Knitting was hip. Craft blogs were all over the Internet and craft fairs were popping up everywhere IRL. Etsy was on fire, Pinterest was taking off… it was a crafting renaissance.
Lately, though, I’m starting to feel like the renaissance has peaked and, in fact, may be over.
San Diego’s local collaborative workshop, MakerPlace, changed hands a couple of months ago and then unexpectedly shut its doors last week. I say unexpectedly, but really I’ve noticed a lot of turmoil in the craft world recently so this latest closing wasn’t a huge surprise.
The last scrapbook store in SD closed its doors over a year ago. There are 4 million people in the greater San Diego area and not a single brick and mortar scrapbook store to serve them. Zero.
As a quilter, though, I’m most aware of changes to local fabric stores. When I started quilting professionally 16 years ago, there were almost two dozen San Diego fabric shops, each one bursting with new fabrics. I’ve lost count of the number that have changed hands, closed completely or been bought by larger chains – and of the ones that are still around, most have cut back drastically on their stock.
Craft shows I attend are getting smaller and smaller. There’s usually a few long-time participating crafters, but new booths are few and far between (and some of the spaces feature nothing but mass-produced crap.
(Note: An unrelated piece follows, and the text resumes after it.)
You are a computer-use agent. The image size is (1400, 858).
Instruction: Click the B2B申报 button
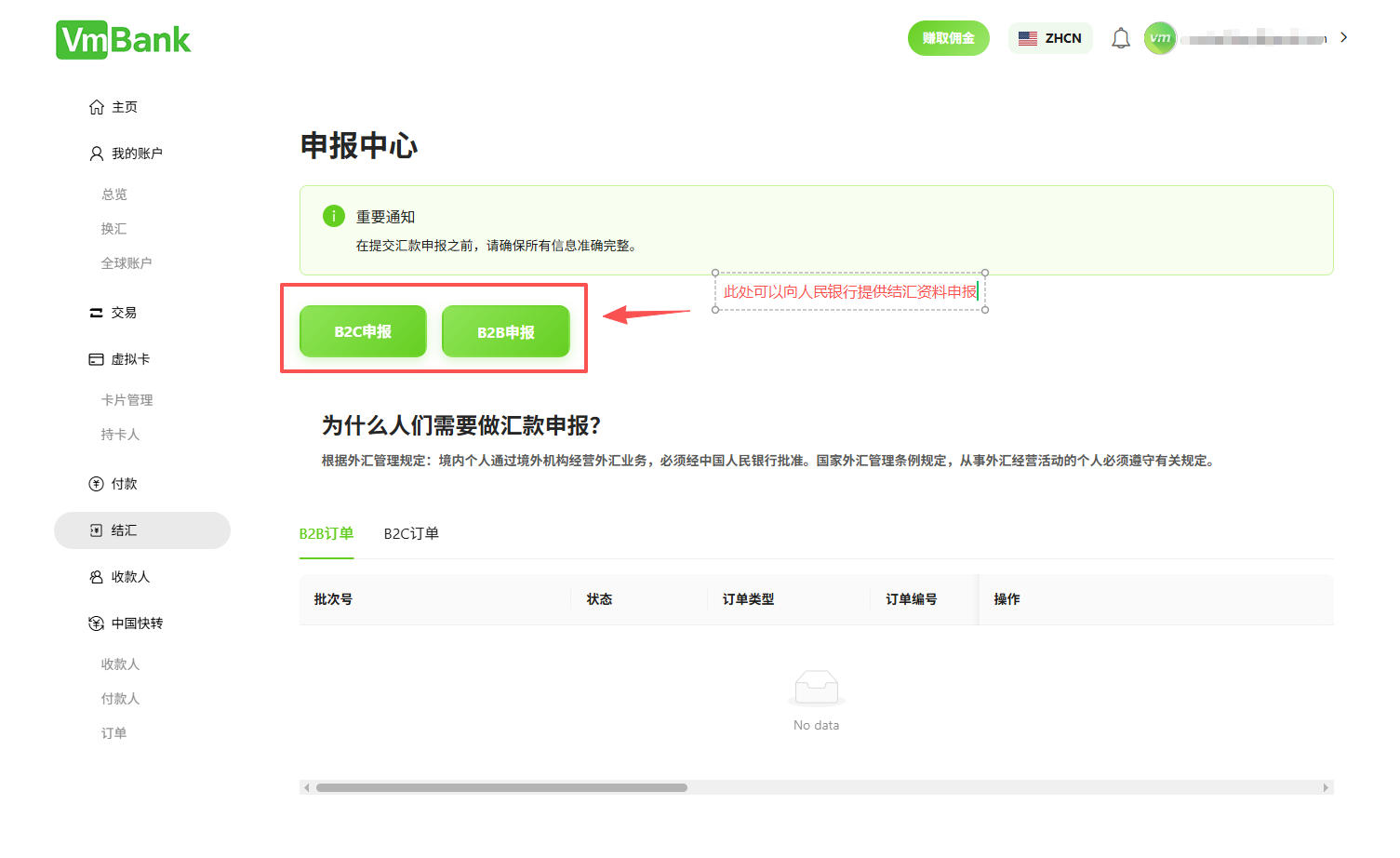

At a craft fair.) Even the San Diego Quilt Show is on “hiatus” this year. After 38 years, there isn’t enough interest to even hold the premier local quilting event of the year.
It’s even worse online. It seems like every day I get an email announcing another online fabric store I’ve purchased from is closing. I click on interesting Pinterest tutorials and find that the original blog hasn’t been updated in 2-3 years. Or I see a fabulous creative piece I want to buy only to learn the Etsy shop is on “permanent vacation”.
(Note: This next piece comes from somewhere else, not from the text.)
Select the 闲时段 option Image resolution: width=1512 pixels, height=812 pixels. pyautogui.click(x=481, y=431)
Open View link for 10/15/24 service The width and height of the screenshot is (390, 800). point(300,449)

I know the economy is doing better and more people are getting jobs and other opportunities, which means both fewer customers for craft suppliers and fewer people sharing and/or selling creative output. And the stock market is up, so store owners who can now retire are choosing to, closing up shop or selling to the highest bidder.
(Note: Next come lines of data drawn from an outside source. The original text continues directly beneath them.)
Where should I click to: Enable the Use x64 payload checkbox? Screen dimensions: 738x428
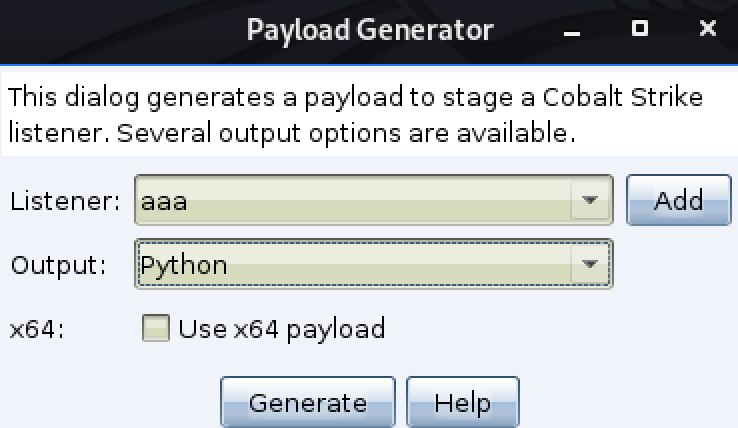click(156, 328)
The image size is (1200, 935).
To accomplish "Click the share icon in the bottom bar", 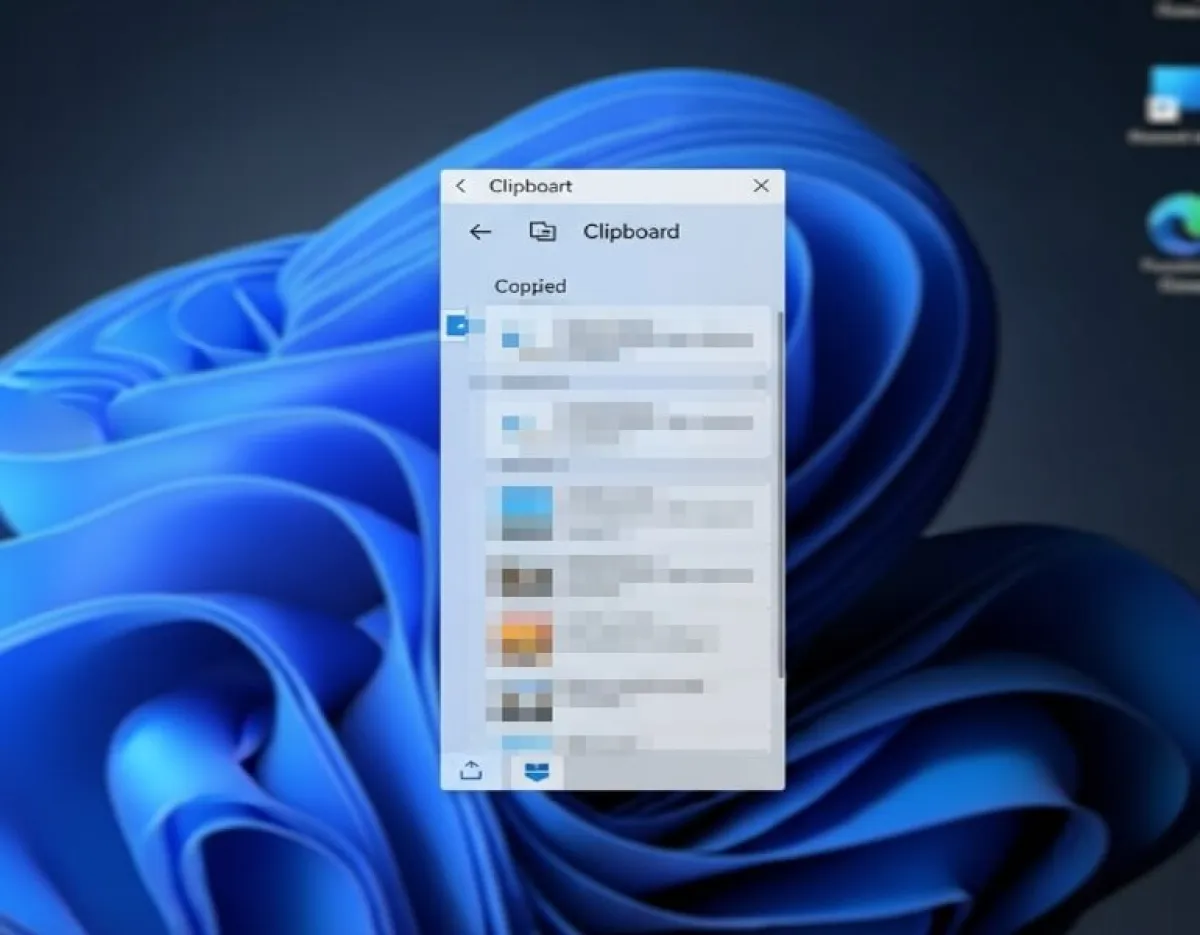I will click(471, 770).
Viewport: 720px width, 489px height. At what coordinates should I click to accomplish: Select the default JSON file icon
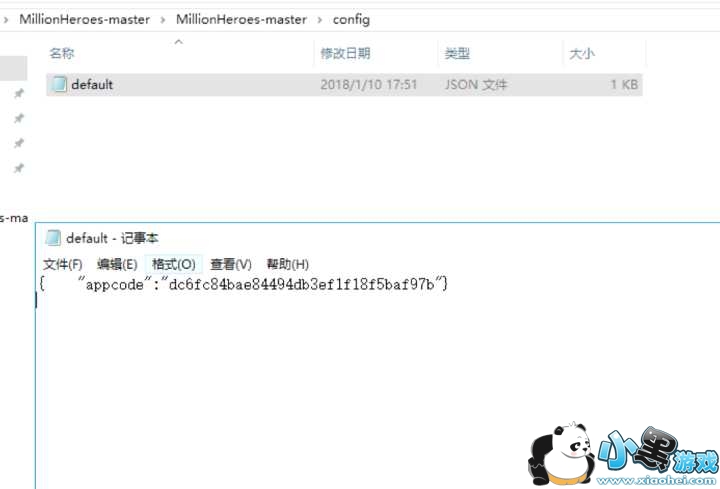coord(59,84)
Then there’s the changes to the Internet and the demise of net neutrality. Algorithms that used to bring the world to you now assume you only want Amazon. Searches that would return random crafty websites now only bring up ads (and what small creative business can afford to buy in against the big-pocketed big guys?)
The good old days of a maker putting themselves out there with a self-programmed webpage and still connecting with customers are gone. Etsy has more people selling off their stash of craft supplies, or just selling craft supplies alone, than selling something made with them. Even without staying up to date on the constant changes, updating Facebook and Instagram feeds is a full-time job – and if you spend all your time updating social media, when do you get the chance to actually make anything?
Don’t get me wrong, I’m happy for everyone who now has a job, or has retired, or has just decided to take a break from creating for a while. I’m less excited about structural changes and lost opportunities, but I realize change is a constant in life (and the Internet is going to Internet.)
Still, I’m sad to see the vibrant craft scene that I’ve enjoyed for the last 10+ years diminish. I truly hope this craft renaissance isn’t over, that the environment for creators will revive – and thrive. The world needs more makers, artists and crafters, not fewer. And I’d really like a local scrapbook store to visit once again.